Am I fucking stupid? Just walk in a shallow spiral?

"with it's legs"

*its

"it would start by crawling up your ass."

I dunno if this is supposed to be derisive to the wage, but considering that 9/5s 6 days a week in Venezuela are 200$ monthly... where do I sign? Ill learn physics!

Just one caveat, you have to move to a place where the rent is $2000 a month.

a room here with the right to use the bathroom and the kitchen is 250-300.

"Being that the fourth dimension is time, it would need a flux capacitor and have to hit 88mph but where he's going he doesn't need 'sides.'"

"They would head towards the exit" and before they process youre already standing up and walking away.

We gotta start laughing in their faces

They specifically didn't say it was a hypercube, so I'm going to assume its a normal cube traveling through time and say that it could get to a max of 5 faces by moving forward 3 times, turning 90 degrees and moving forward again. The 6th face can be reached, if the cube's gravity-well is high enough, by getting a really good running start and jumping over the next to land on the 6th, Otherwise the ant is fucked and his father is very disappointed in him.

Or move forward twice, turn 90°, move forward once, turn 90° opposite to the direction you turned earlier, and move forward twice

isn't 4d a line of cubes? would need 6d for cubes of cubes?

Well technically as the ant is traveling across the fourth dimension, time in most cases, in the example meaning it instantaneously travels the entire surface and touches the faces an infinite number of times in an infinite path unless only one edge touches a surface without any 3 dimensional velocity. If the latter, then let us define the faces along said edge as 1 and 4, the faces between but parallel in edges as 2 and 3, and the faces on the perpendicular axis as 5 and 6. Then, its path is 1, 5, 2, 6, 3, 4, and dismount. To ensure the ant never again approaches the cube in infinite time, have it travel in a perfect circle around the cube infinitely.

In mathematics, the 4th dimension isn't in any way privileged, so the ant isn't "traveling across the fourth dimension" as such, it's tracing a path through all four dimensions, just like you'd trace a path through three dimensions.

You're needlessly abstracting it. The ant has a constant 4th dimensional vector and a variable 1st, 2nd, and 3rd dimensional vector as a function of it.

I have traced the path, the addition of the 4th dimension doesn't change it.

If the interviewer didn't intend for this answer then they should have specified a different 4th dimension which is non-constant nor linear.

There's no "constant 4th dimensional vector" here.

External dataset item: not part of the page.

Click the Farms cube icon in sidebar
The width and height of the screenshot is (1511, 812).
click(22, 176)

You’re overcomplicating it by treating the 4th dimension as time. In a tesseract puzzle, the 4th dimension is just another spatial direction. The ant simply walks across adjacent cubic cells on the hypersurface, much like walking across faces of an ordinary cube. The problem reduces to finding a path through the adjacency graph of the 8 cells.

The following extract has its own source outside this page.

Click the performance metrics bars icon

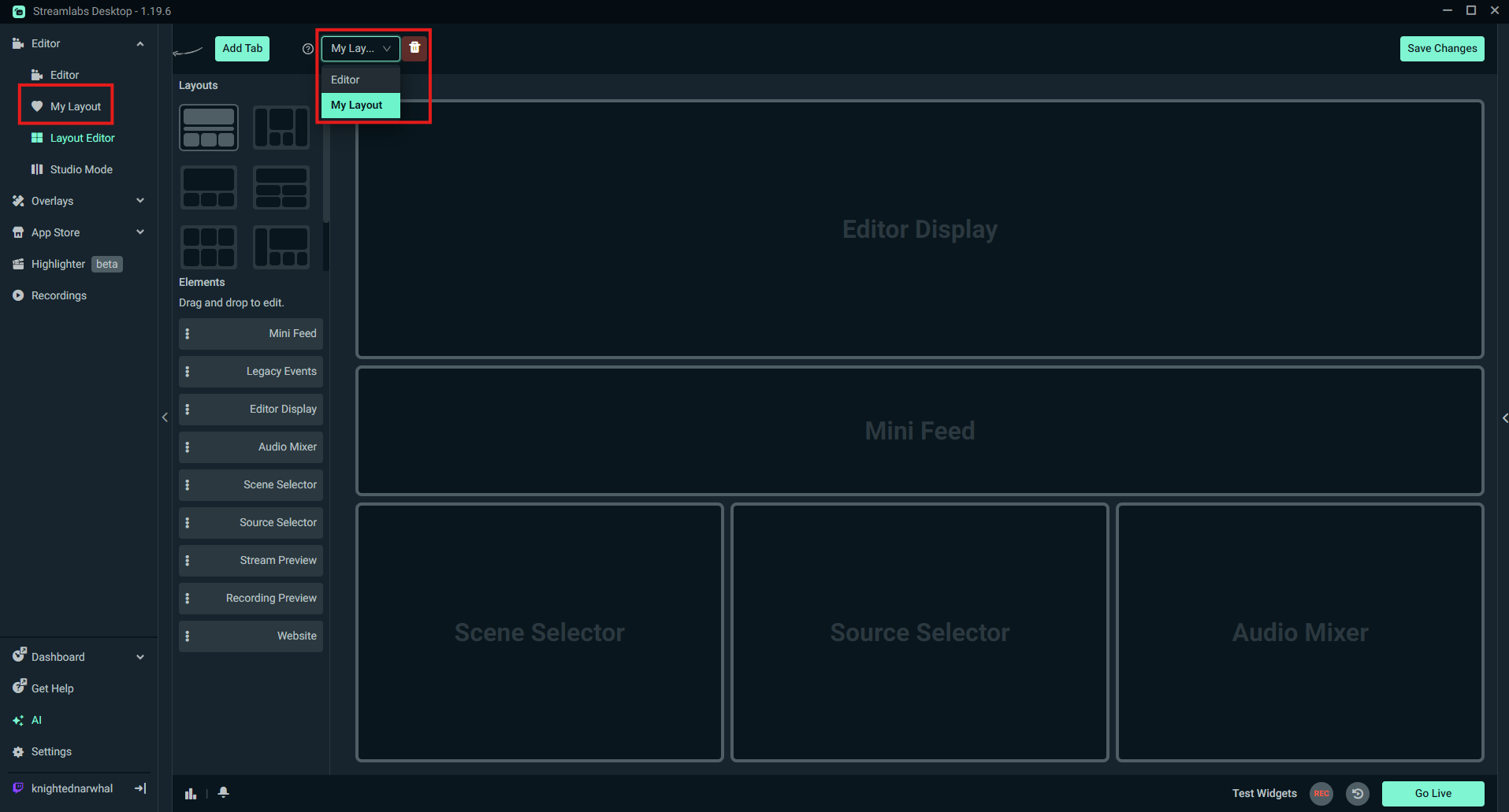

Your lack of understanding of movement as a combination of vectors makes me think you're talking out your ass.

This is linear algebra. The solution can be written as a matrix of 4th dimensional space. Its all vectors.

And despite your confidence, your answer is wrong. You're talking about a 3-cube embedded in 4-space instead of a 4-cube, which is why you only see 6 faces, whereas a 4-cube (a tesseract) has 24 faces.

Real life cubes are 4 dimensional.

The 4th dimension is time.

How you define the 4th dimension changes the question and I leveraged that to get an easy solution.

I can do my job that pays more than that and I can't do this problem lol. 😂

That happened

I dunno. I could see this being a customer-facing role and the question is an attempt to weedle out applicants who might respond reflexively with, "That is the dumbest question I've ever heard. Please go away now."